Cross-border shopping patterns are set to switch from a south-north trend to a north-south one as the retail industry becomes the latest area to be squeezed by the contracting private sector economy in the North.
Ulster Bank’s latest Northern Ireland PMI (purchasing managers’ index), published yesterday, illustrates a tough start to 2015 for the North’s economy, with output, new orders and employment all falling.
Furthermore, the latest reduction in business activity, for January, the strongest seen since the end of 2012.
“Northern Ireland’s private sector has not had the best of starts for 2015. Local firms reported their first simultaneous decline in output, new orders and employment since May 2013.
“However, economic conditions are, perhaps, not as bad as this headline suggests, at least not for all sectors,” according to the Bank’s chief economist for Northern Ireland, Richard Ramsey, who also noted January’s welcome easing in inflation.
The services sector — the largest in the North — grew for the 19th straight month, but construction saw its first fall in output in 20 months to join retail and manufacturing as shrinking sectors.

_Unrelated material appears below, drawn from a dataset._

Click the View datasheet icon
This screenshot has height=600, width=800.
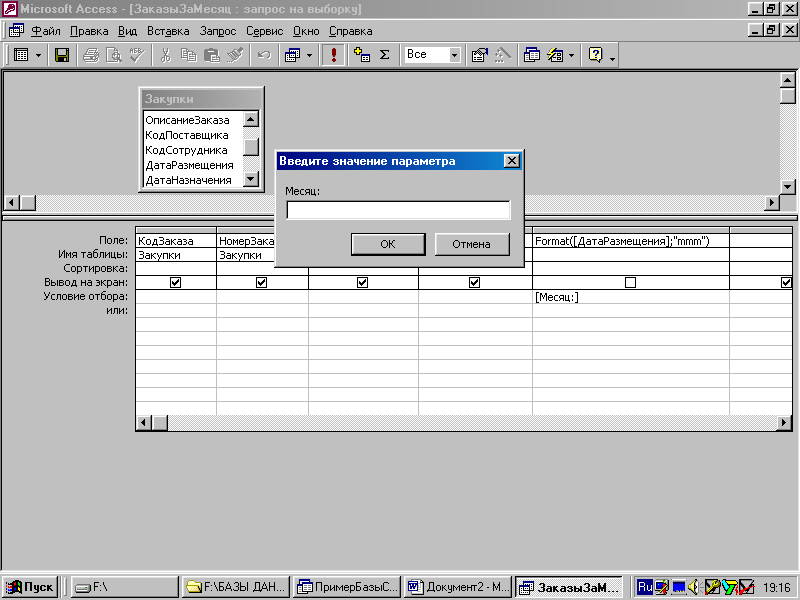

According to Mr Ramsey, it is too early to know if the dip in construction is just a blip, but suggested the North’s retail sector is on a descending trajectory.
“Sterling is significantly stronger today than it was in the second half of 2012 and is currently at a seven-year high against the single currency.
“As a result, cross-border retail trade will be moving in the north-south direction, as opposed to south-north, which has been the dominant trade pattern for the last five or so years,” Mr Ramsey said.